Hypersonic boundary-layer stability with chemical reactions using PSE

Abstract

Linear stability of reacting flows in hypersonic boundary layers is studied via the parabolized stability equations (PSE) method. Three gas models are considered in the basic flow as well as stability calculations: perfect gas, chemical equilibrium and non-equilibrium (finite-rate chemistry). The finite-rate chemistry model for air contains five species, eight reactants and six reactions. The equilibrium calculation is performed by a table look-up procedure. Amplifying supersonic modes characterized by an oscillating disturbance structure outside the boundary-layer and a relative phase velocity faster than the free-stream sonic speed were found to appear in a Mach-20 flow past a 6° wedge when either equilibrium or finite-rate chemistry model is incorporated.
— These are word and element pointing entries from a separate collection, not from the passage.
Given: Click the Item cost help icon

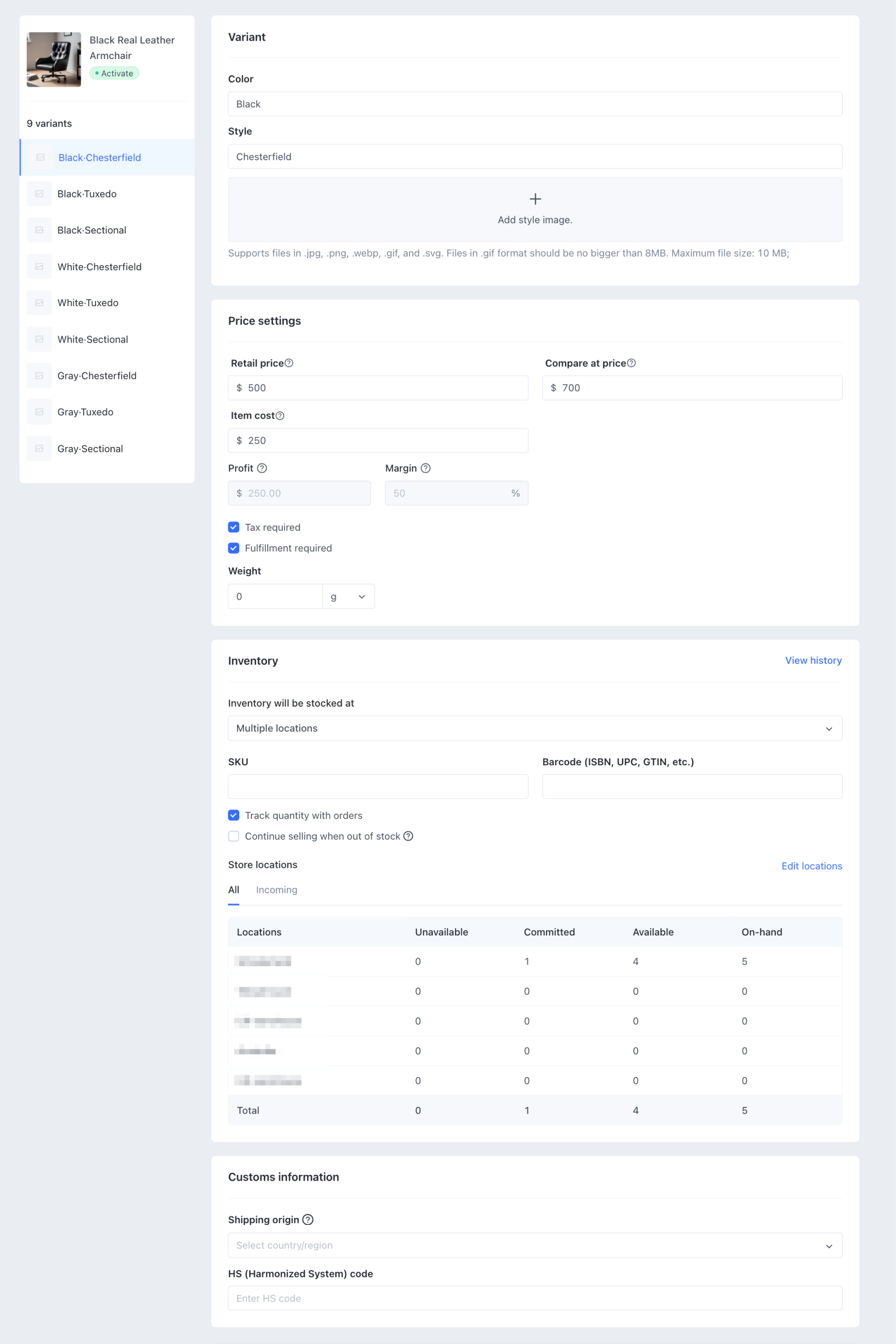Looking at the screenshot, I should (280, 415).
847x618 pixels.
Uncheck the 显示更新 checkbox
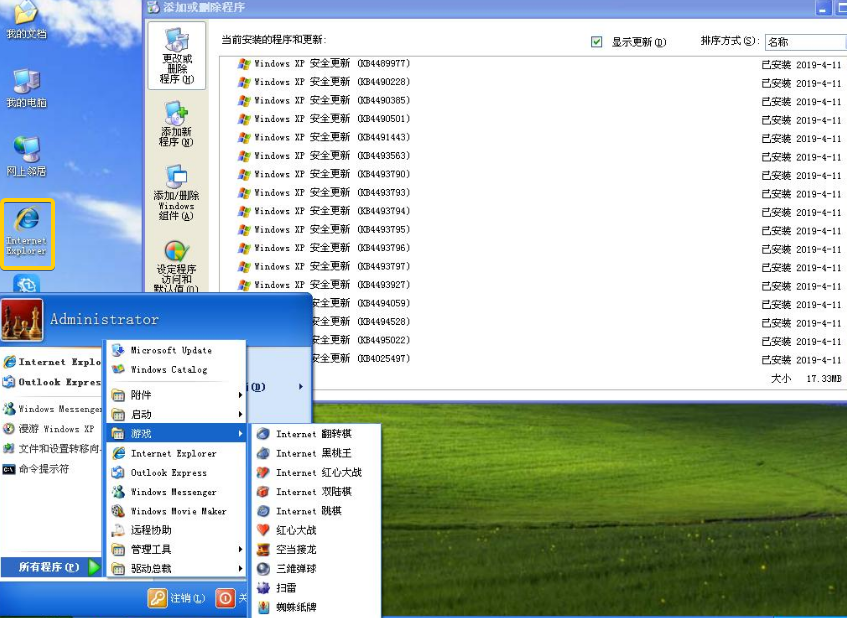click(x=597, y=42)
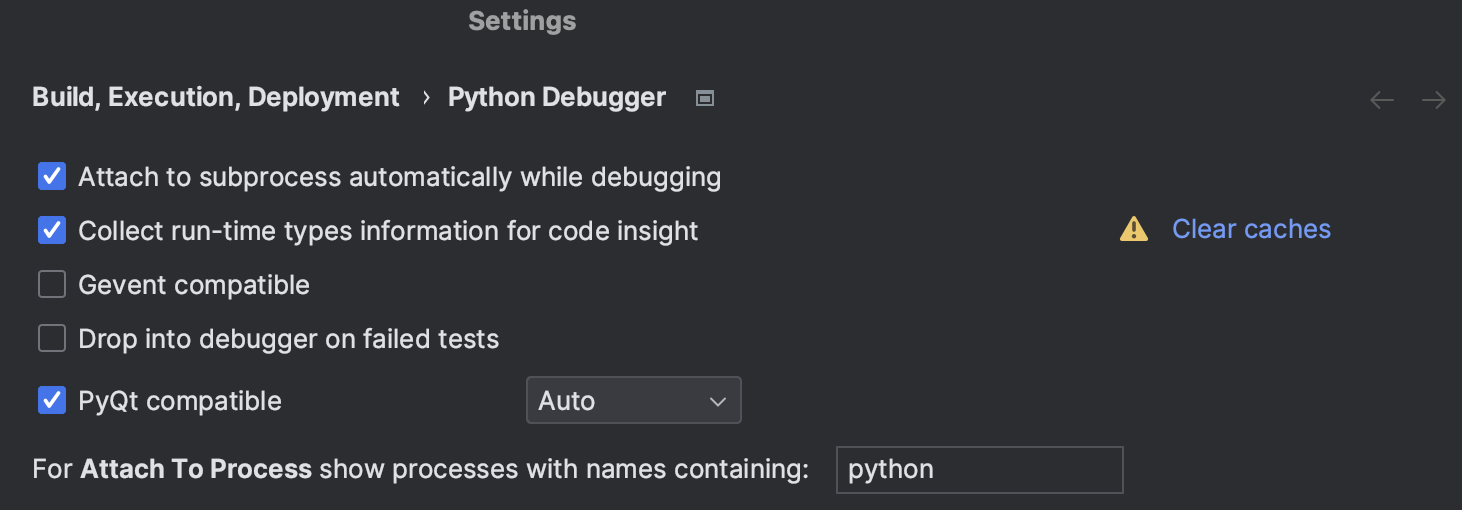The width and height of the screenshot is (1462, 510).
Task: Click the PyQt compatible label text
Action: tap(180, 401)
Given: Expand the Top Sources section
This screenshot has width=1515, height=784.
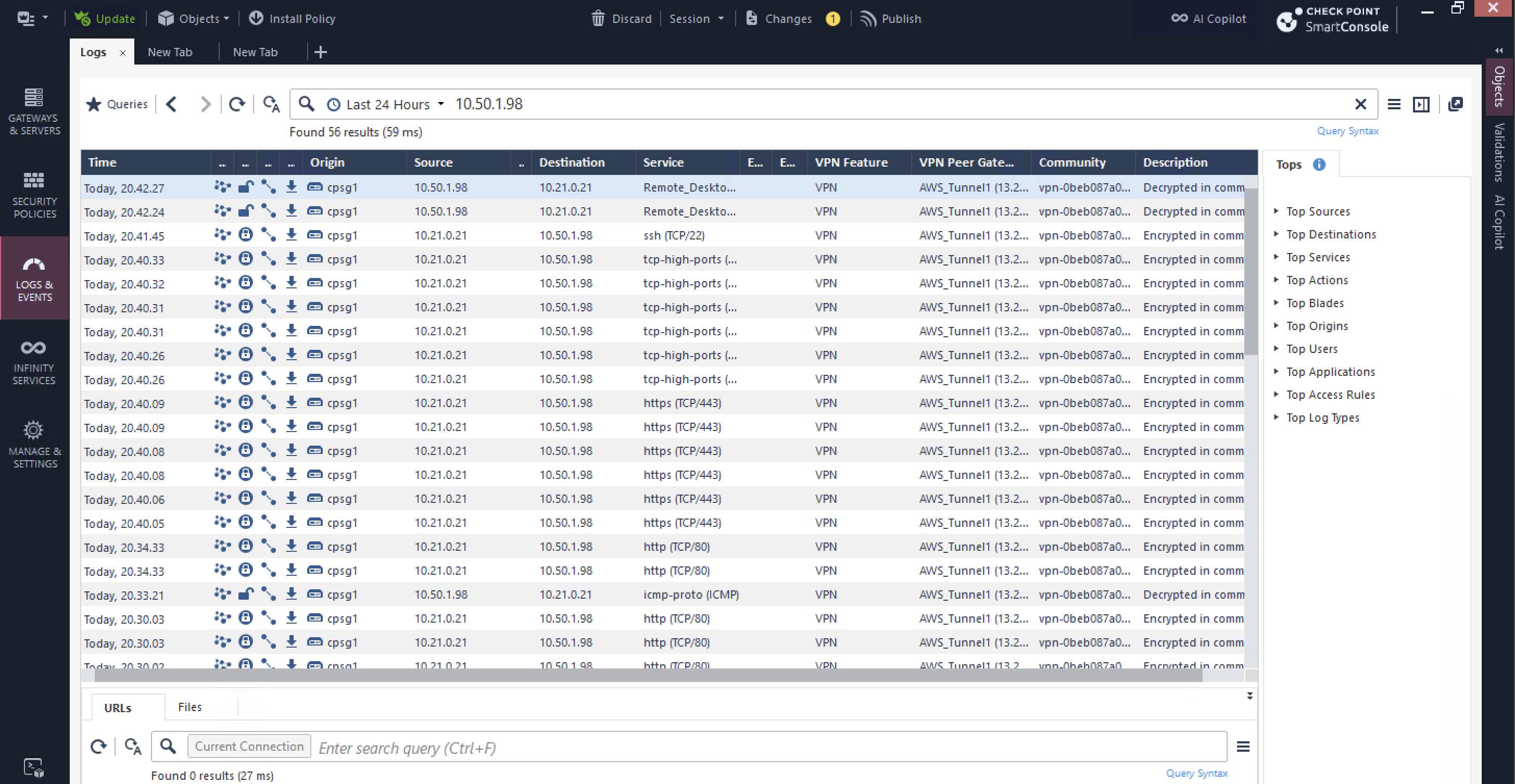Looking at the screenshot, I should 1317,211.
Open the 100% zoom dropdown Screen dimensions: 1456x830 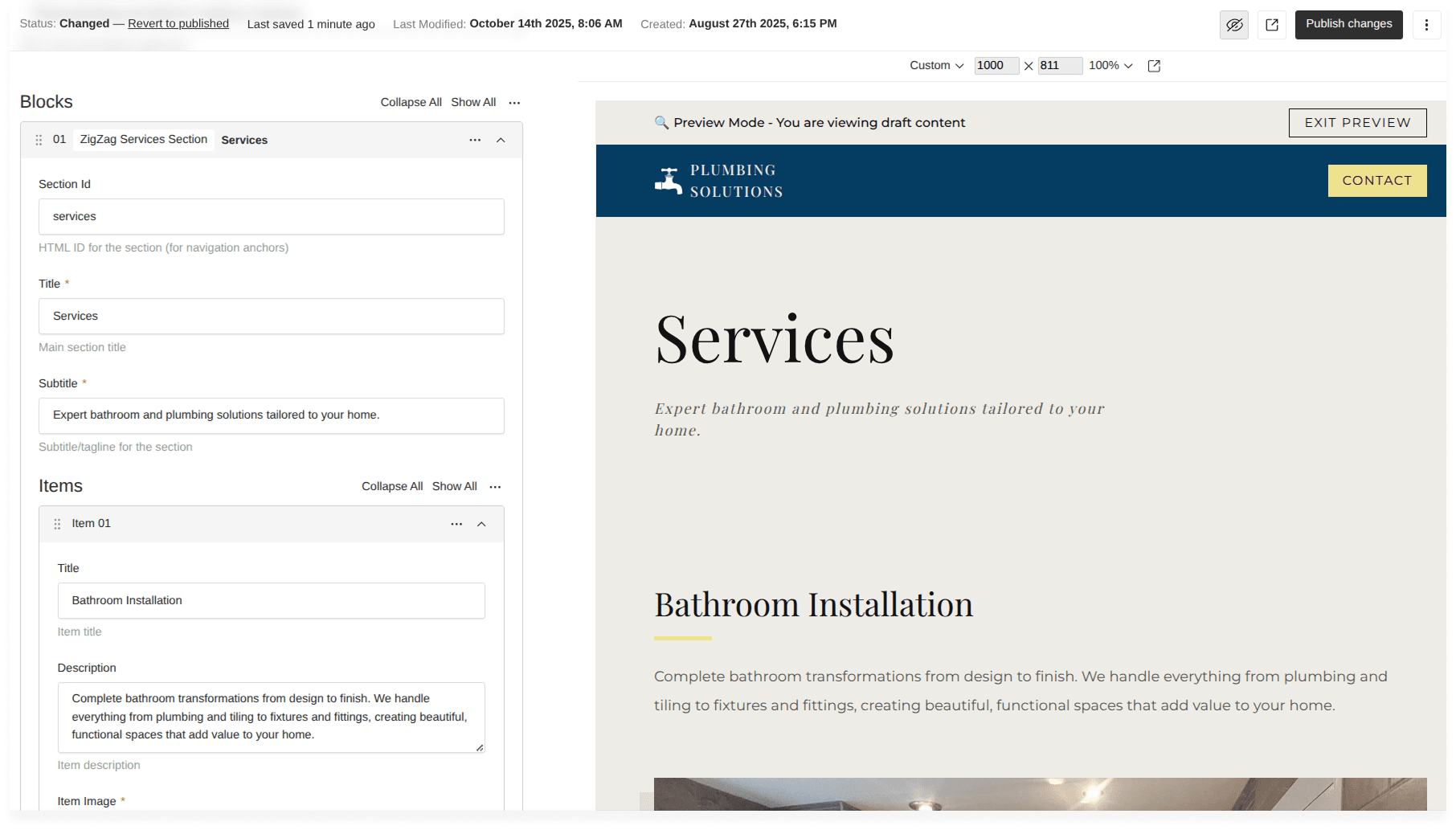tap(1110, 66)
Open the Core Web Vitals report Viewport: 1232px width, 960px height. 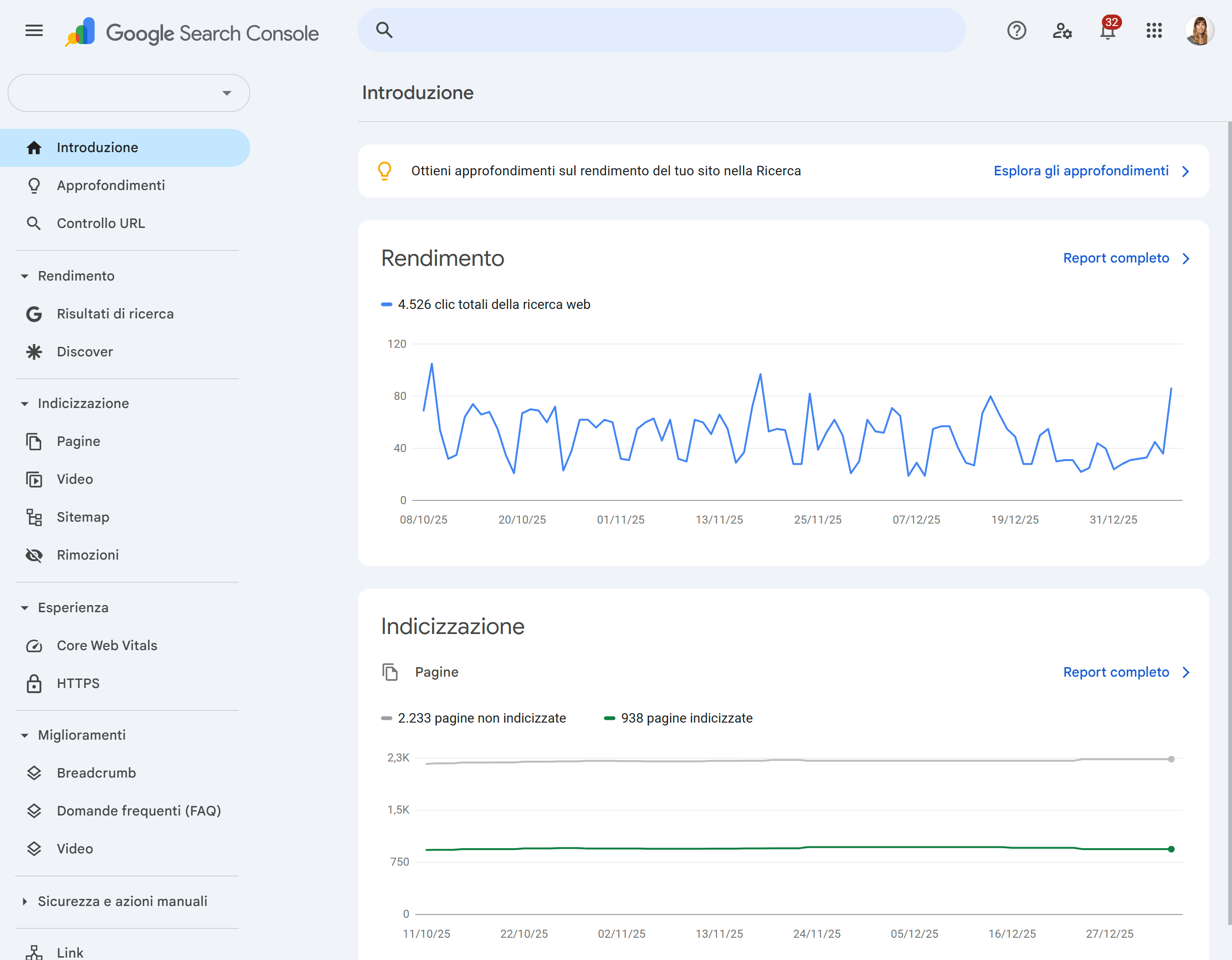107,645
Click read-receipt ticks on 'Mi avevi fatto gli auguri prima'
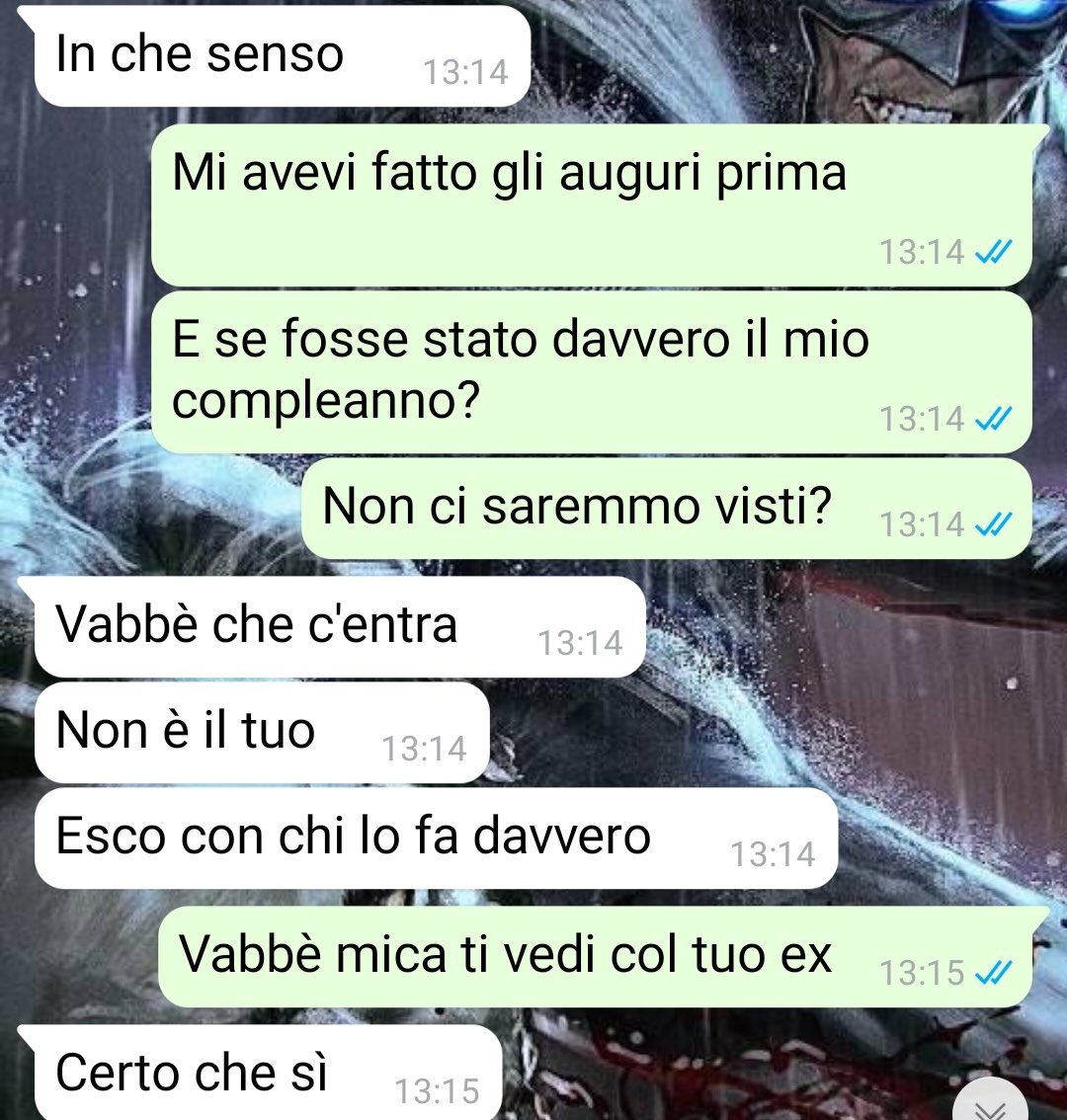The width and height of the screenshot is (1067, 1120). pos(993,252)
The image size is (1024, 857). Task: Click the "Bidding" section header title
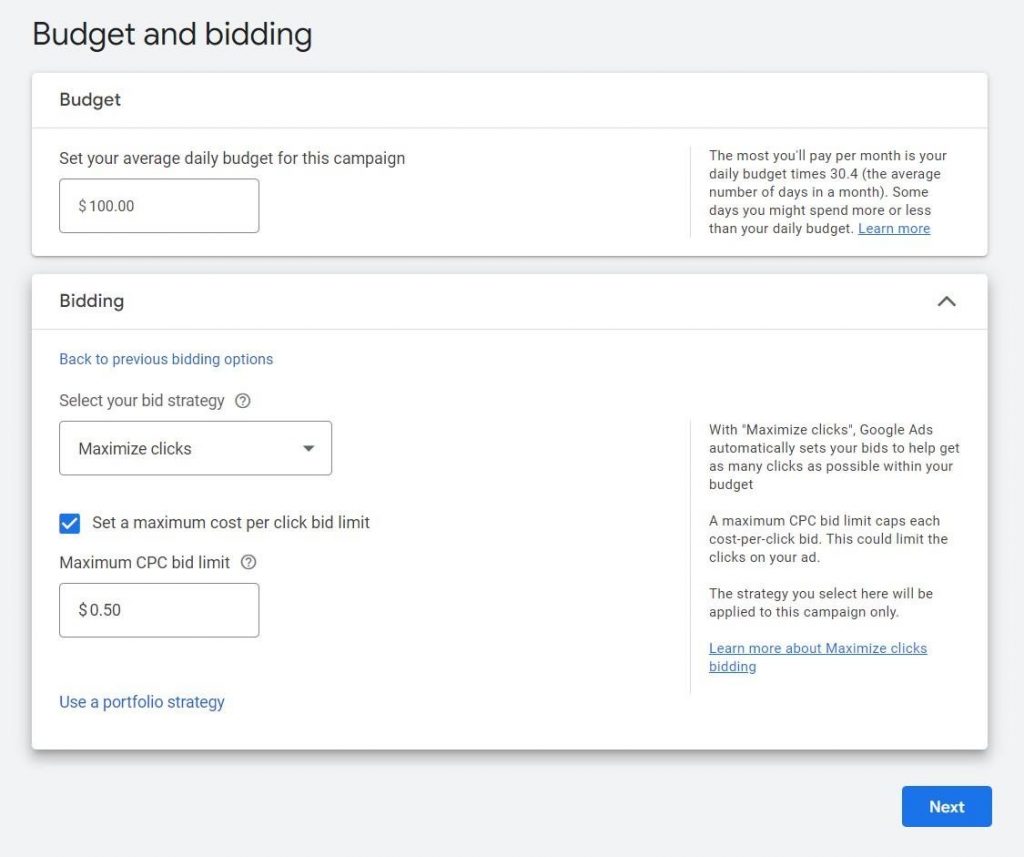92,301
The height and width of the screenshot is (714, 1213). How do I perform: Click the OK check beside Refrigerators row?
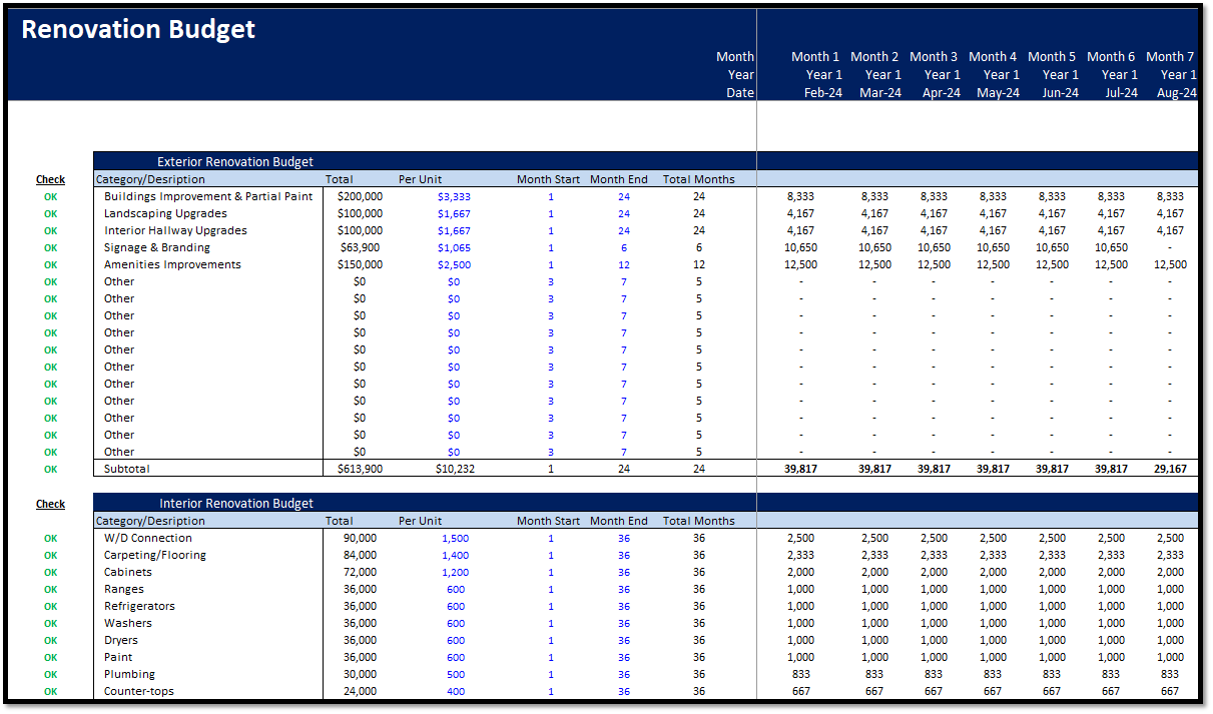pos(50,606)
These supersonic modes emerge just downstream of the unstable subsonic second-mode region and they propagate into the free-stream with a phase speed different from the corresponding acoustic wave and decay at a finite distance outside the boundary layer. The Rankine-Hugoniot (shock) conditions applied at the shock have very little effect on the supersonic modes studied here since the mode structure decays before the shock is reached. Due to the presence of supersonic modes, which are enhanced by the chemistry effect, the transition onset (based on N = 10) for the Mach-20 wedge flow is estimated to be at 14 ft, 24ft and 39 ft if one uses equilibrium, non-equilibrium and perfect gas models, respectively. It is therefore very important to account for the chemistry effect in future transition prediction for hypersonic vehicles.